Between 1560 and 1570, Lisperguer married Águeda Flores (1541–1632), the only legitimate daughter of Bartolomé Flores, the wealthiest man in Chile. Águeda’s mother, Elvira Curiqueo, was a Mapuche-Inca noblewoman and the wealthiest woman in Chile. Upon Bartolomé Flores’s death in November 1585, Lisperguer and his wife inherited a vast fortune, including extensive lands between Santiago and Cauquenes, approximately 400 km south. Lisperguer also held encomiendas in northern Patagonia (modern Argentina) and transported Puelche people from there to his estates in Putagán and Cauquenes.

In 1572, Lisperguer became mayor of Santiago.

===Military and administrative roles===

He rose to the rank of general and, on January 23, 1576, was appointed witch judge, tasked with persecuting the machis, the shamans of the Mapuche.

Around 1583, while the newly appointed governor Alonso de Sotomayor was en route to Chile, Lisperguer joined a five-member commission to assume interim governance, replacing Ruiz de Gamboa. That same year, Sotomayor rewarded Lisperguer with extensive lands near Lampa, close to Santiago.

Between 1583 and 1585, Lisperguer was sent to Peru for a second time to secure support for the Arauco War. He successfully returned with 200 soldiers and 30,000 gold pesos (equivalent to 14.4 kg of fine gold) worth of military supplies.

===Final years===

After completing his mission, Lisperguer remained at the viceroy's court in Lima and never returned to Chile. The reasons for this are unclear. By May 1595, he was reportedly ill and in difficulties. His wife, Águeda, drafted her will and traveled to be with him.

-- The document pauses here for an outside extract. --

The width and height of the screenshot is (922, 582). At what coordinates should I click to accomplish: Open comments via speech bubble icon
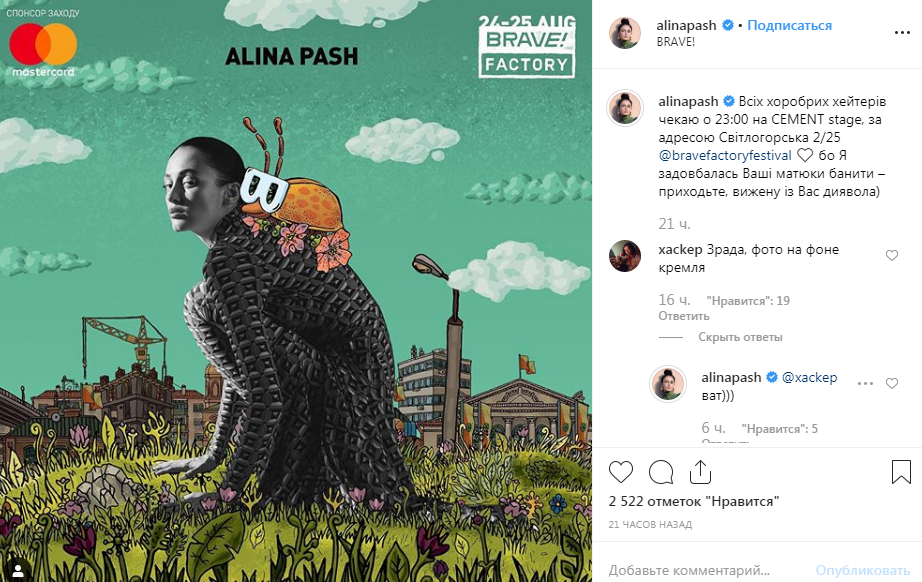[x=661, y=472]
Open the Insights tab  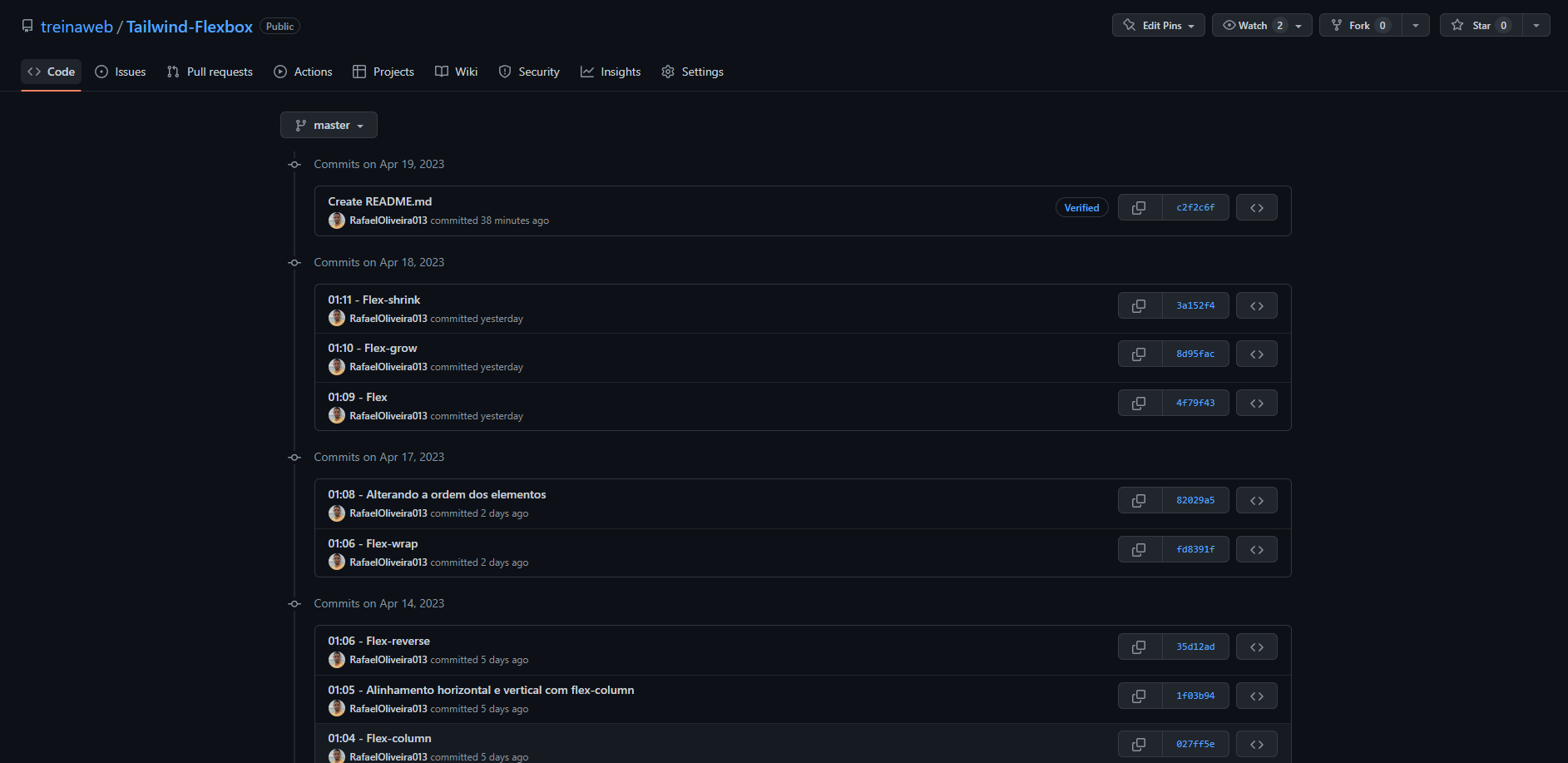tap(611, 72)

The last known record of Lisperguer is his appointment as gentilhombre de palacio by Viceroy Luis de Velasco on March 22, 1604, in Lima.

Pedro Lisperguer is believed to have died in Lima in 1604 or 1605.

===Marriage and issue===

Pedro Lisperguer and his wife Águeda Flores had six sons and three daughters:

- Juan Rodulfo (1556 - 29 September 1606)
- Pedro (born August 1581; married in 1614)
- Bartolomé
- Fadrique
- Federico (died 22 September 1581)
- Mauricio
- Magdalena (married 10 October 1613)
- María (born 1565; married 5 December 1595; had no children)
- Catalina (mother of Catalina de los Ríos y Lisperguer (1602 - 1665), also known as La Quintrala)

The Lisperguers were part of the colonial aristocracy and, during the 16th and 17th centuries, were the most powerful family in Chile. They not only possessed immense wealth but also controlled the three major forces governing the country at the time. They dominated the judiciary through familial ties with judges, influenced the clergy as patrons of monasteries, and commanded the military as leaders and distinguished soldiers.